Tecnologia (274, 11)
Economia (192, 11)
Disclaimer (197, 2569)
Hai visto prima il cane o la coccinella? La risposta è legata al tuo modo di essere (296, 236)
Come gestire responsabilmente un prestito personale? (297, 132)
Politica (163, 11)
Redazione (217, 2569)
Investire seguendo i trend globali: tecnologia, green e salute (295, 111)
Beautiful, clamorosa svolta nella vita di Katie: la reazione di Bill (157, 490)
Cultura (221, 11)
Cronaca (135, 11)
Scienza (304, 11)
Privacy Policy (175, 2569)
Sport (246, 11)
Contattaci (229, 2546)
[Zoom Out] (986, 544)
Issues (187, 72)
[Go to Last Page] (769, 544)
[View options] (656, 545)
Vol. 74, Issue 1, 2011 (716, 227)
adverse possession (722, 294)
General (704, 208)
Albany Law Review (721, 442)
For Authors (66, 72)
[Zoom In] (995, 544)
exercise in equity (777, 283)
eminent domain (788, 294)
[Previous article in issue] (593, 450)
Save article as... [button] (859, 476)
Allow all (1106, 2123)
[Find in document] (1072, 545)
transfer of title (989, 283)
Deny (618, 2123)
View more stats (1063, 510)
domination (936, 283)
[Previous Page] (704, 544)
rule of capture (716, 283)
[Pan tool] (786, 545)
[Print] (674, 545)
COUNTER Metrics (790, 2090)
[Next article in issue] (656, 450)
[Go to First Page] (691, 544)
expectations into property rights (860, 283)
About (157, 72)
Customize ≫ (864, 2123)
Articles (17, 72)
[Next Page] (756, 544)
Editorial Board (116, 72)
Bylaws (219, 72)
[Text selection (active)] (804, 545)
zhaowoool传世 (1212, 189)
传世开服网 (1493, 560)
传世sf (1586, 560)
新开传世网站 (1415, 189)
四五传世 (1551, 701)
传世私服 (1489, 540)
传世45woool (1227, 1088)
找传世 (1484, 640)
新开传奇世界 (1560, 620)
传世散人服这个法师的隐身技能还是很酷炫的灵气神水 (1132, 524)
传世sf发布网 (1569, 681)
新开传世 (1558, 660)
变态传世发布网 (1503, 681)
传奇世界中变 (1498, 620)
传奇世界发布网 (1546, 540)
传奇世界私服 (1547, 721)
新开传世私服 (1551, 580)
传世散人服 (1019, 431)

^^^^

_ABOUT THIS TASK_
From the line that contains "新开传世 (1558, 660)" through the end of the records above, print every line exactly and nothing else.

_RESULT BELOW_
新开传世 (1558, 660)
变态传世发布网 (1503, 681)
传奇世界中变 (1498, 620)
传奇世界发布网 (1546, 540)
传奇世界私服 (1547, 721)
新开传世私服 (1551, 580)
传世散人服 (1019, 431)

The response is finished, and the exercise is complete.